Twitter streaming using Spark

发布于 2017-10-12 04:16:42

I'm trying to stream twitter data using spark scala code.I'm able to fetch data and create a dataframe and view it.But when trying to extract status.getPlace.getCountry() I get a java.lang.NullPointerException.

Spark version: 2.0.0, Scala version: 2.11.8

Tried with if conditions,checking value etc,but in vain.

Code:

val spark = SparkSession.builder().appName("Twitter Spark Example").getOrCreate()
val ssc = new StreamingContext(spark.sparkContext,Seconds(5))

val filters:Seq[String] =  Seq("hadoop")
val cb = new ConfigurationBuilder()
      .setOAuthConsumerKey("******")
      .setOAuthConsumerSecret("******")
      .setOAuthAccessToken("********")
      .setOAuthAccessTokenSecret("******").build()

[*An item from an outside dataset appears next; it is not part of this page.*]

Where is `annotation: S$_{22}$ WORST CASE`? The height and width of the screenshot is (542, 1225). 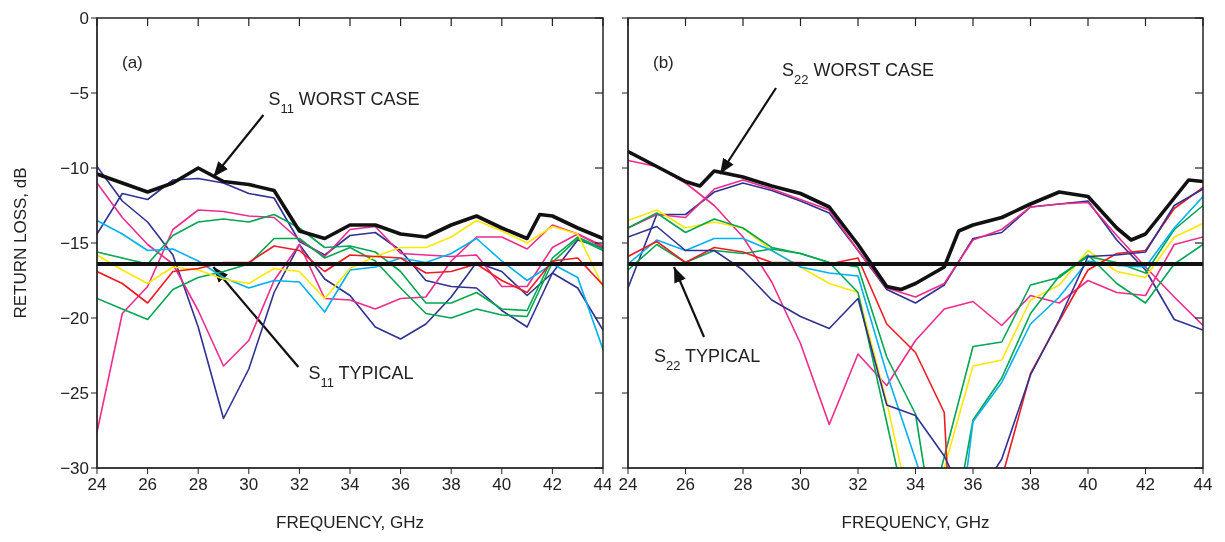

val twitter_auth = new TwitterFactory(cb)
val a = new OAuthAuthorization(cb)
val atwitter:Option[twitter4j.auth.Authorization] =  Some(twitter_auth.getInstance(a).getAuthorization())

val tweetsdstream = TwitterUtils.createStream(ssc, atwitter, filters, StorageLevel.MEMORY_AND_DISK_SER_2)
val data = tweetsdstream.map {status => 
      val places = status.getPlace
      val id = status.getUser.getId
      val date = status.getUser.getCreatedAt.toString()
      val user = status.getUser.getName()
      val place = places.getCountry()

      (id,date,user,place)
      }
data.foreachRDD{rdd =>
      import spark.implicits._
      rdd.toDF("id","date","user","place").show()
    }

ssc.start()
ssc.awaitTermination()

Is there any restriction on accessing location information from twitter? Any suggestions would be helpful.

Thanks

Questioner
Pooja Nayak
Viewed
0
stefanobaghino 2017-10-13 21:58:05

You can use Option to deal with nulls:

val data = tweetsdstream.map {
  status =>
    val place = Option(status.getPlace).map(_.getCountry).orNull
    val id = status.getUser.getId
    val user = status.getUser.getName
    val date = status.getUser.getCreatedAt.toString
    (id, date, user, place)
}

This way, you'll be able to visualize all tweets, regardless if they have a country or not (and it will be null where the country is not defined).

Option is very useful to handle possibly missing data, feel free to use it for other possibly empty fields.